The thing is, its characters are played by Rachel Weisz, the Oscar-winning star of The Constant Gardener, The Fountain and this week's The Bourne Legacy, and Tom Hiddleston, who vaulted to global stardom in the last year as the infernally complicated villain Loki in Thor and The Avengers. Which means the profile of Davies' film is now much, much higher than it was when he made it.
This is an excellent bit of luck, because The Deep Blue Sea is a terrific movie. Unlike certain pre-packaged star vehicles that are designed to put one very famous actor in a room with another very famous actor -- I'm looking at you, Revolutionary Road -- Terence Davies just wants to tell his story of an anguished woman (Weisz) who has left her well-to-do husband (Simon Russell Beale) to live and love a working-class fellow (Hiddleston) who still hasn't come all the way back from the war.

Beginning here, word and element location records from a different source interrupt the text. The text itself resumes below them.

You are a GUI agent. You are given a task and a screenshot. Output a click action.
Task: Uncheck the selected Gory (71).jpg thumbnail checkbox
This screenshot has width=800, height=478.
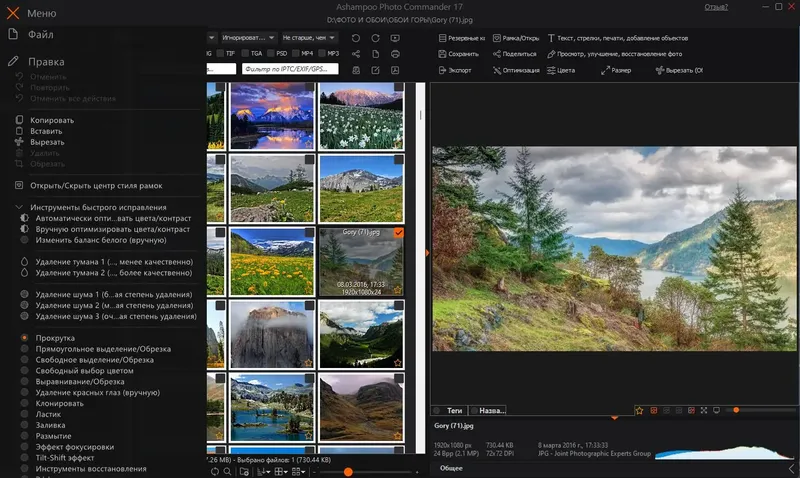click(x=399, y=232)
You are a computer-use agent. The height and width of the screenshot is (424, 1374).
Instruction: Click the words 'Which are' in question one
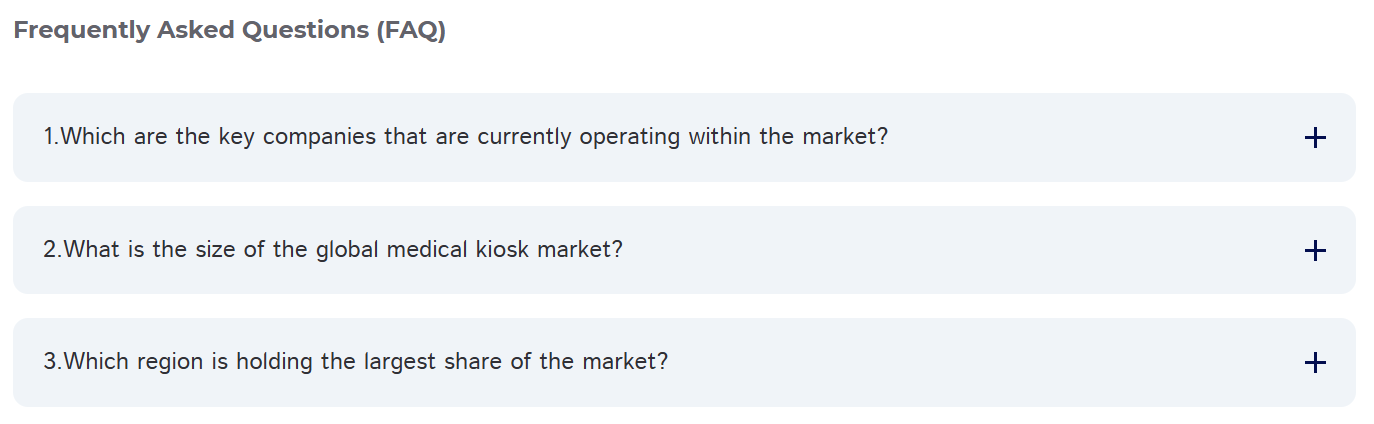point(113,136)
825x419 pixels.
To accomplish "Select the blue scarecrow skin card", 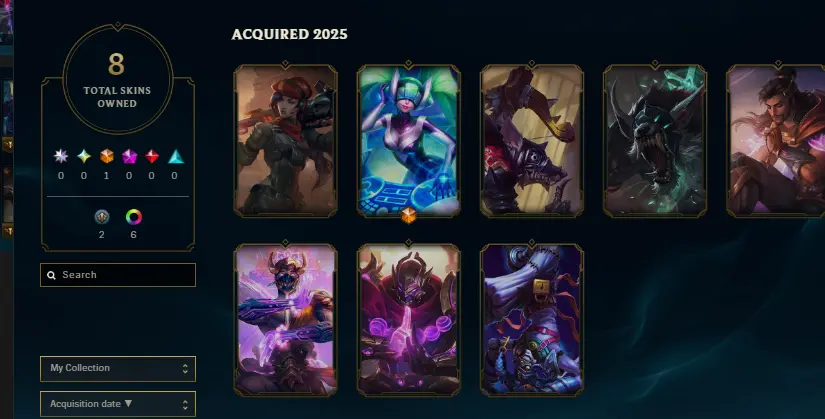I will pyautogui.click(x=532, y=320).
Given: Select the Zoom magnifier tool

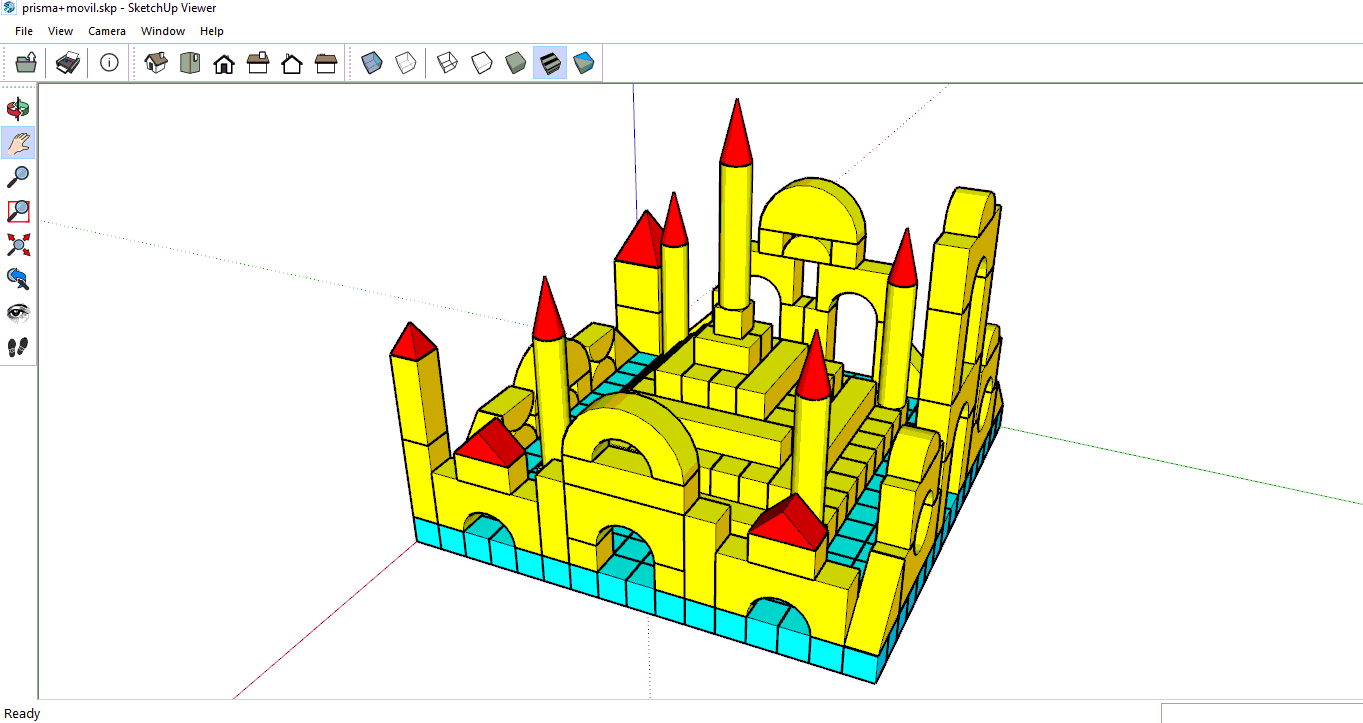Looking at the screenshot, I should pyautogui.click(x=18, y=177).
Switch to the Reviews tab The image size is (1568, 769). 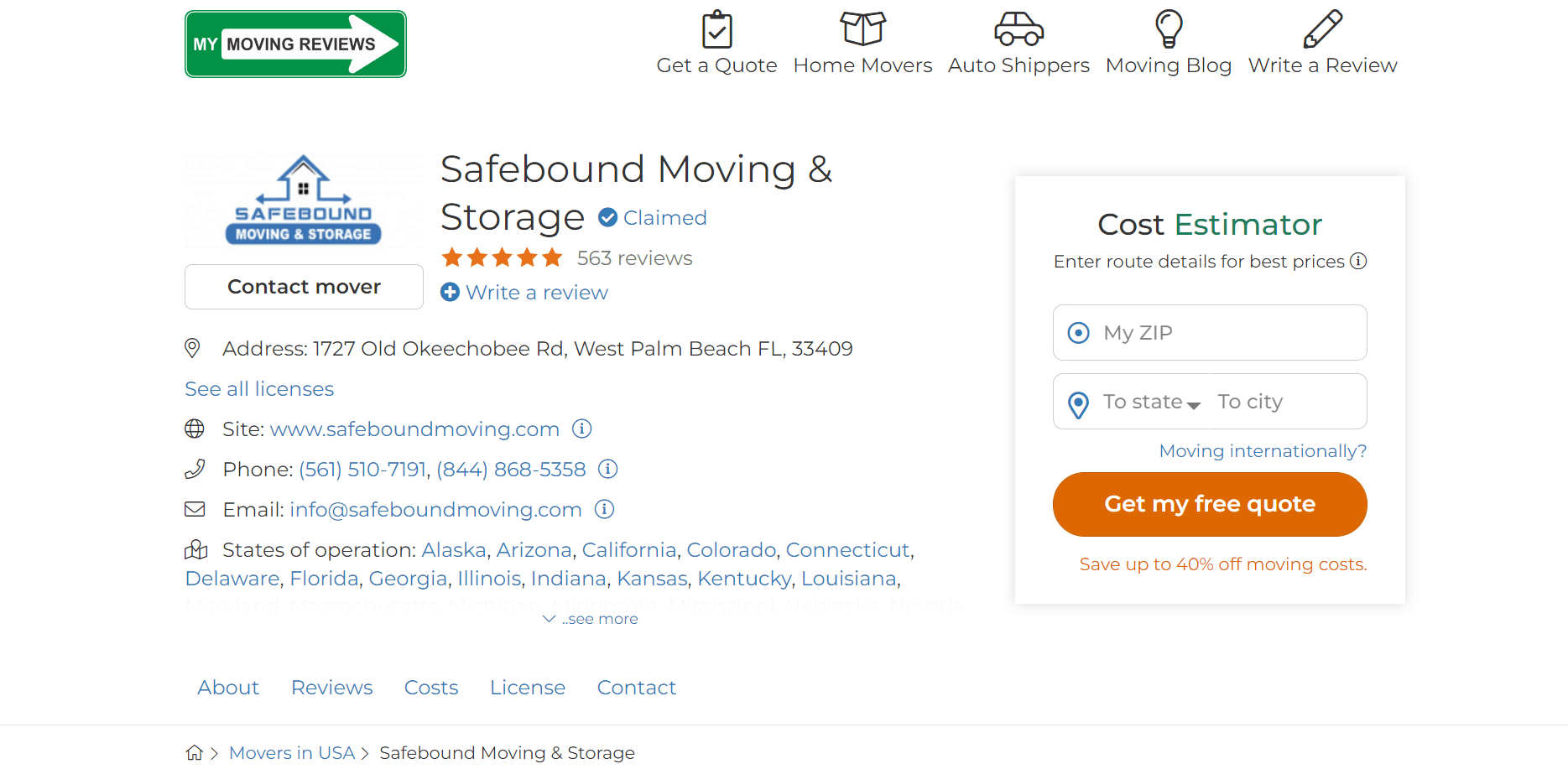coord(331,688)
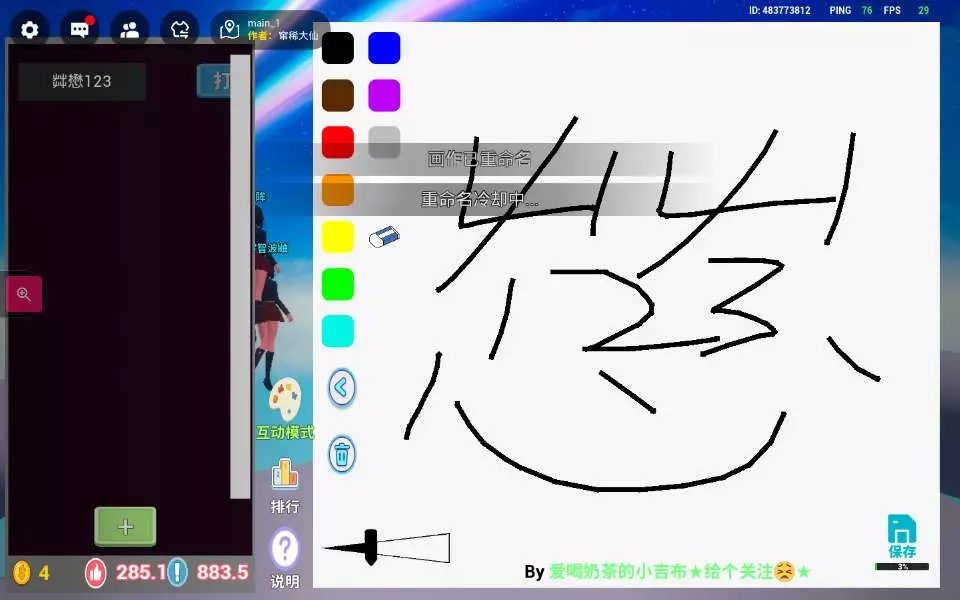Collapse the color panel with back arrow
This screenshot has width=960, height=600.
point(342,387)

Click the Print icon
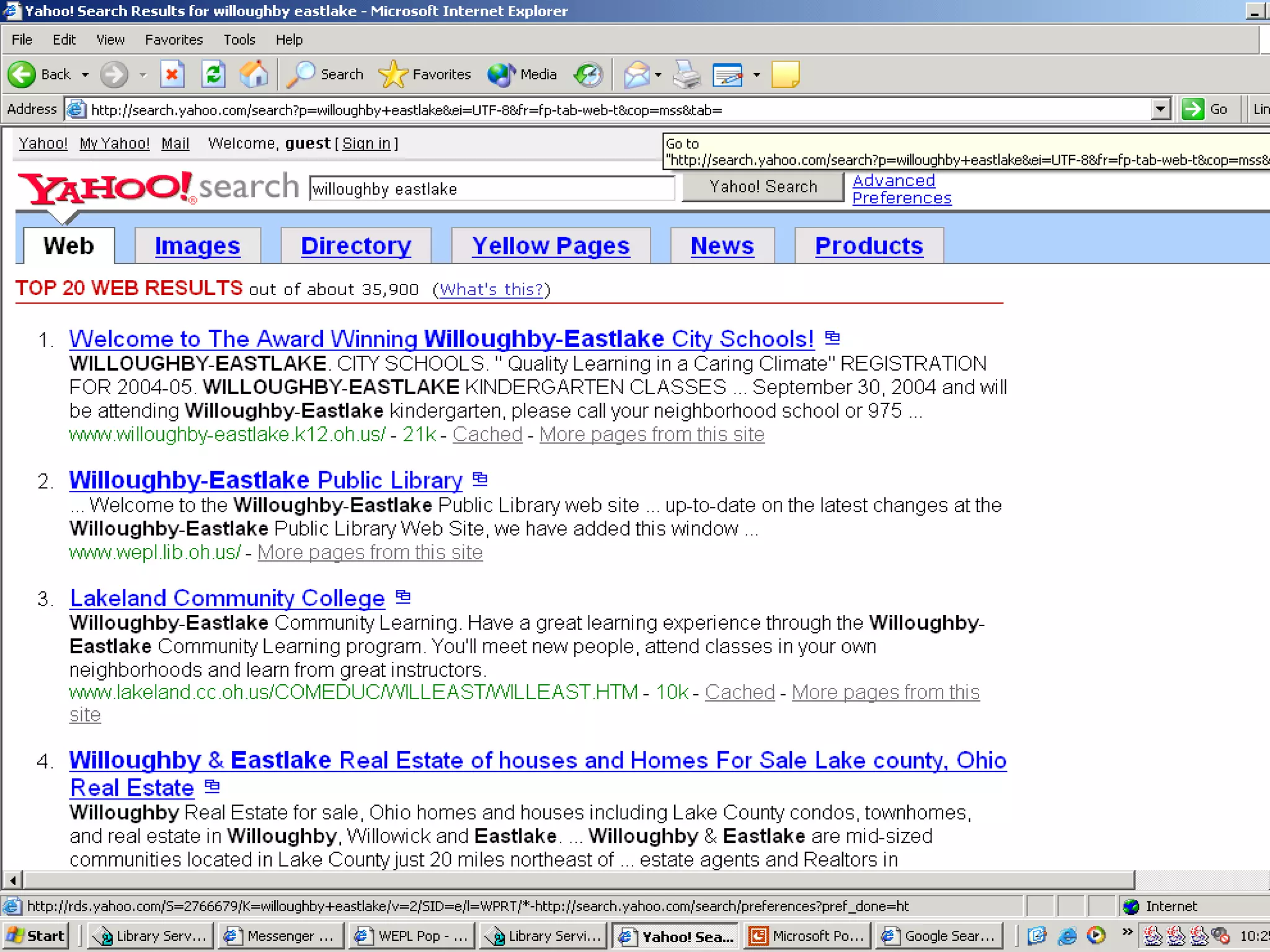point(686,75)
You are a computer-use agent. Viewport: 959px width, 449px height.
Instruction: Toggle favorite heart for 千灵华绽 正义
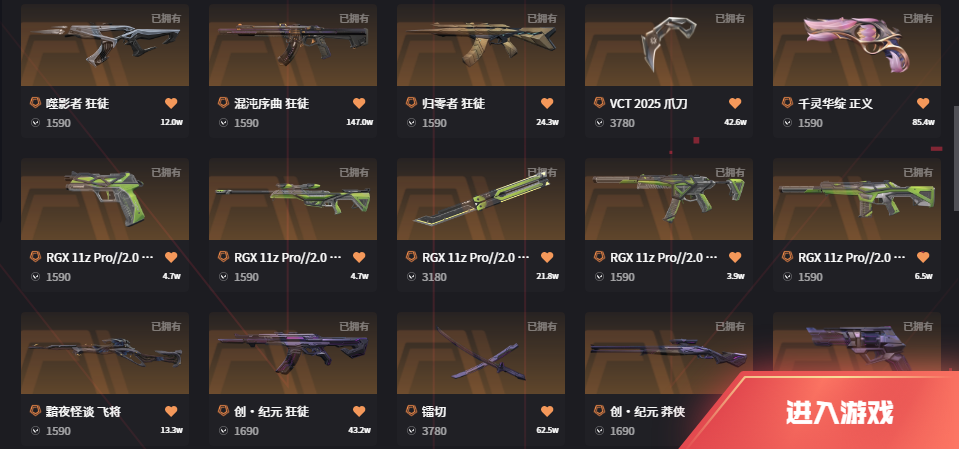pos(923,103)
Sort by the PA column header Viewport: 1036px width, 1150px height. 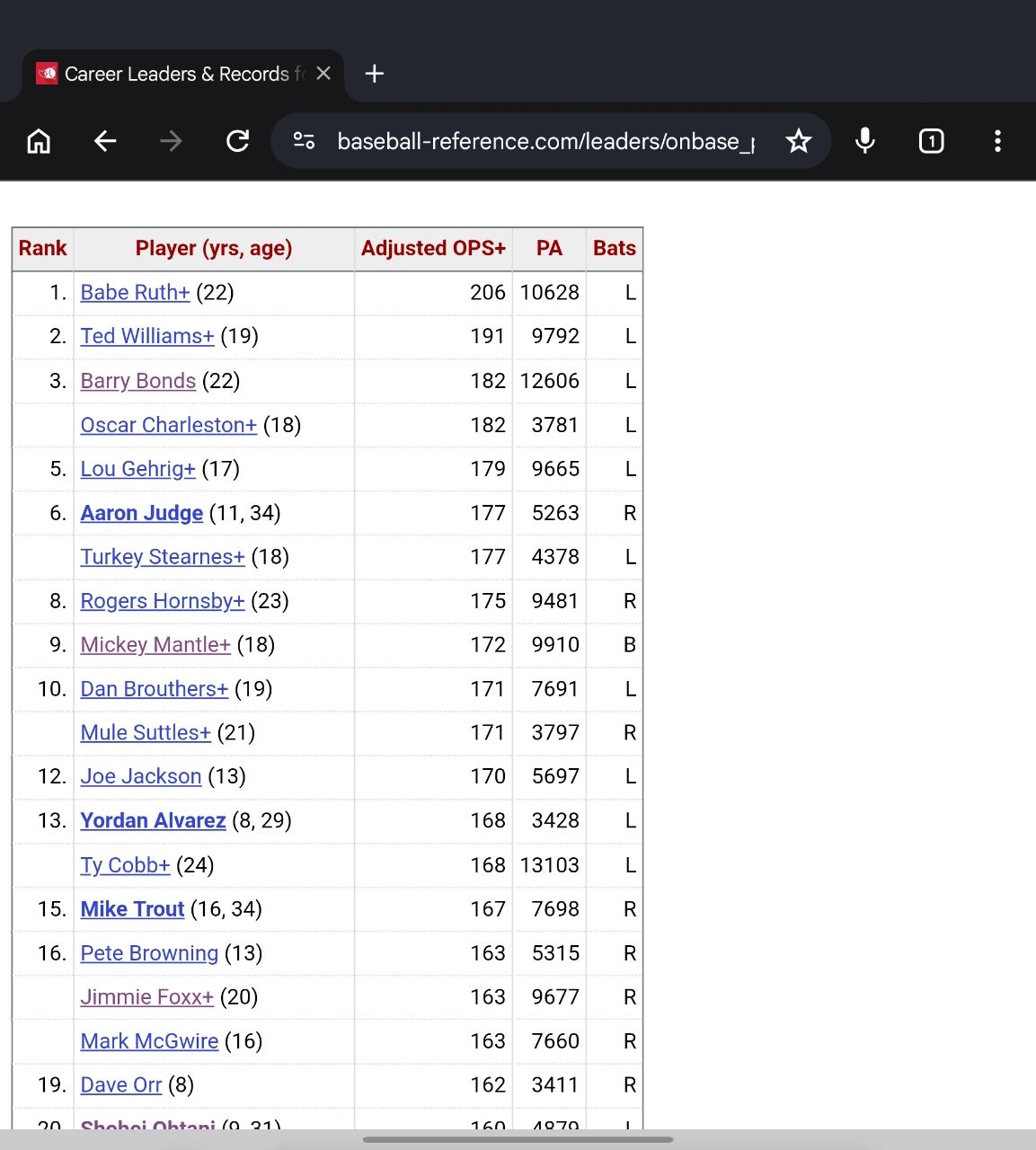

It's the sort of swooning drama -- and obsessive historical re-creation -- in which Davies has specialized for a quarter-century. In films like Distant Voices, Still Lives and The House of Mirth, he's built spaces for quiet contemplation of both an era and a state of mind. In The Deep Blue Sea, that era is "London, Around 1950" and the state of mind is that of awful, uncertain desperation, as Weisz's Hester Collyer is tormented by the knowledge that she's destroying her safe, carefully appointed life for a tempestuous but fulfilling relationship with a man who wants her, but may not be able to love her.
That's a challenging idea for a mass audience, and coupled with Davies' characteristically glacial pacing, The Deep Blue Sea may have some viewers ripping the disc out of the player before the end of the first reel. But if you stay with it, the rewards are tremendous, with both Weisz and Hiddleston giving complex, emotionally immediate performances as a woman reeling with the possibility of living a sensual life and a brash young man who's been altered -- perhaps irreparably -- by his wartime experiences. And given the lush, vivid way in which Davies presents them, I suspect that Hiddleston would have emerged from this film as a major star even without the Marvel movies on his resume.
It would be terribly unkind to downplay the work of Simon Russell Beale. As a fundamentally decent person struggling with the knowledge that he's losing his wife to another man, Beale's character is just as fully realized as those played by the movie's stars; it's just that the story relegates him to a peripheral role. But Beale -- whom you may recognize from his appearances in Orlando or My Week with Marilyn -- is easily the dramatic equal of Weisz and Hiddleston; watching the movie, I realized I'd be entirely happy to see Davies return to this world for a drama that retells the story from the outsider's perspective.
That's the kind of movie The Deep Blue Sea is -- one so rich in character and detail that you don't want it to end. If you're only watching it for the love scenes between Weisz and Hiddleston, you may have a very different reaction... or you might get lucky and fall under the spell Davies casts from the very first frames. He's very good at this sort of thing, you know.